Aliena Yost, Staff Writer

“I started smoking cigarettes when I started working at a restaurant and I bought my vape because I didn’t wanna keep smoking cigarettes. Then I switched over to Juul. I would vape everywhere, but I don’t vape at school because I don’t need it to make it through school,” Ian Intagliata, senior, said. A Juul does have nicotine in it and is considered the same as a pack of cigarettes worth of nicotine, or 200 puffs of a cigarette. On the other hand, a vape can have both nicotine and non-nicotine juice and the highest is 36 mg of nicotine.

Intagliata has shortness of breath, right after he gets done smoking his Juul.

“I see it as an addiction but I’m not addicted, I don’t think. But if I keep doing it I could get addicted,”

In a survey taken from 9-12th grade students, 183 high school students 91.46% own a Vape or Juul, which is about 75 students out of 83 that took the survey. Out of the same 183 students, 65.85% of them used a Vape or Juul, which is about 54 students out of 83.  Although Juul products, like most e-cigarettes, are made and marketed as smoking alternatives, the device is increasingly popping up on high school and college campuses. 

Dr.Milagros Vascones-Gatski is a Clinical Social Worker/Therapist who graduated from Argosy University in 2015. “In nearly 17 years working with teens, she said, she’s never seen a tobacco product become so popular so quickly,” according to an article from CNN. She works with being able to “Identifying factors that may lead to maladaptive coping skills or addictions is my specialty,” Dr. Milagros said.

One Juul pod used in the device has as much nicotine as a pack of cigarettes. People, students are using these instruments as a source of trying to stop smoking.
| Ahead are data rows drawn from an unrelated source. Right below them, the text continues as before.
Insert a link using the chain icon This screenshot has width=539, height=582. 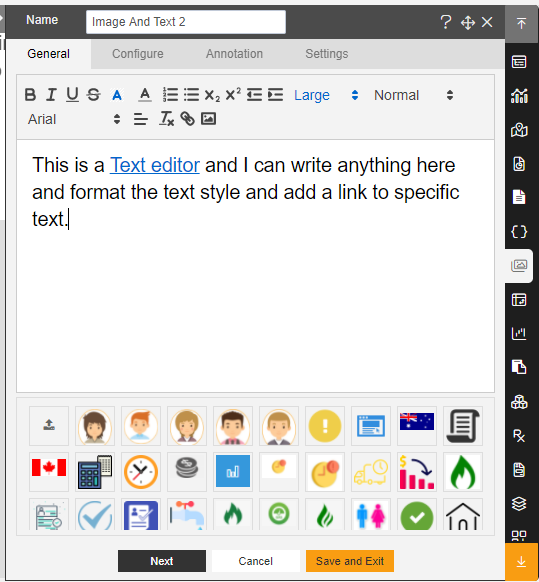coord(187,119)
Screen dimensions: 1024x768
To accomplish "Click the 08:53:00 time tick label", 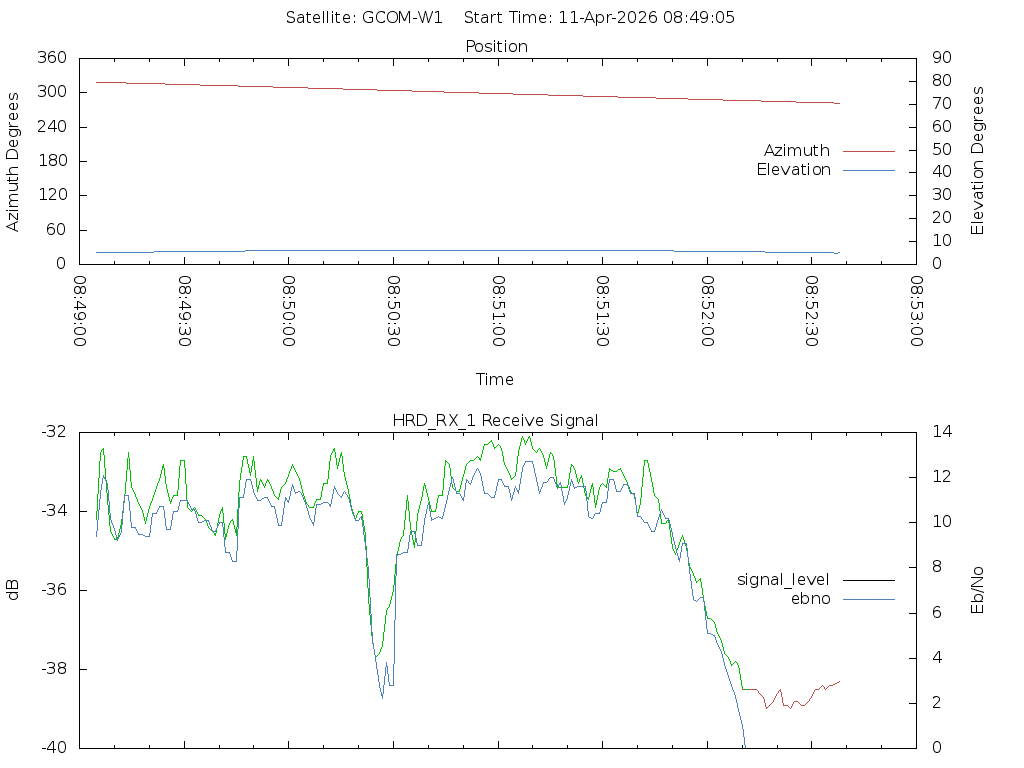I will tap(916, 312).
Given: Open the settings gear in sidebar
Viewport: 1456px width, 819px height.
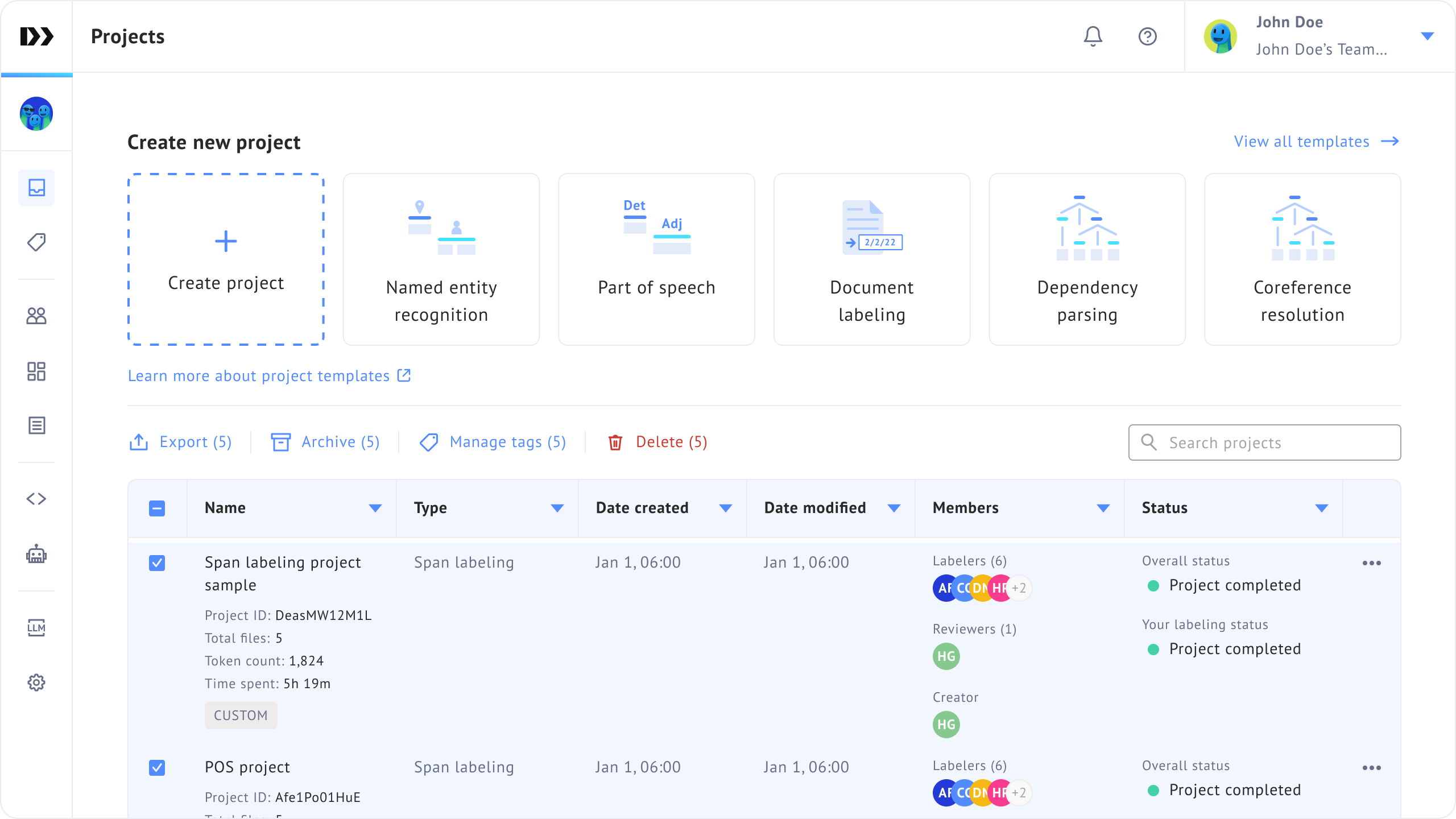Looking at the screenshot, I should pos(36,682).
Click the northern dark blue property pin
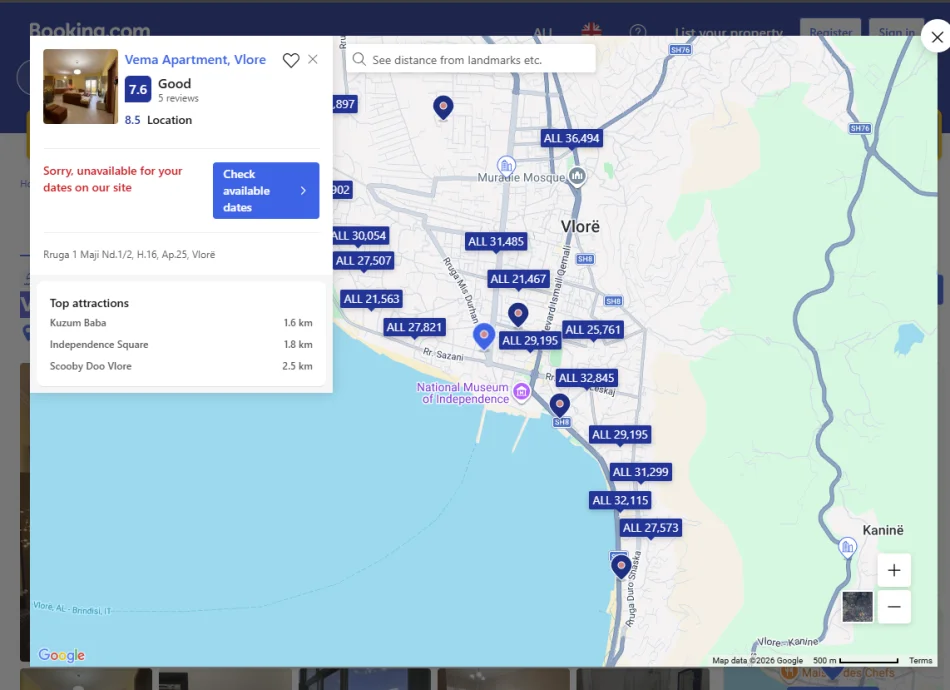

But there is still nicotine in the instruments they are using. So the whole point of using them are gone because they can be as bad for you as straights up smoking cigarettes or even worse. Although it is illegal for people under the age of 18 to purchase e-cigarettes or other tobacco products, underage teens are still finding ways to get their hands on them. “According to the FDA, a recent report from the CDC found that e-cigarette use rose from 1.5% to 16% among high school students and from 0.6% to 5.3% among middle school students from 2011 to 2015; over 2 million high school and middle school students used e-cigarettes in 2016,” Caroline Kee said. Caroline Kee is a health reporter that finds facts about things and writes about them in her Buzzfeeds.

Ian Intagliata started Juuling because he didn’t want to smoke cigarettes anymore. He mastered that but at the same time he knows that it still is a source of a cigarette, just in a different form.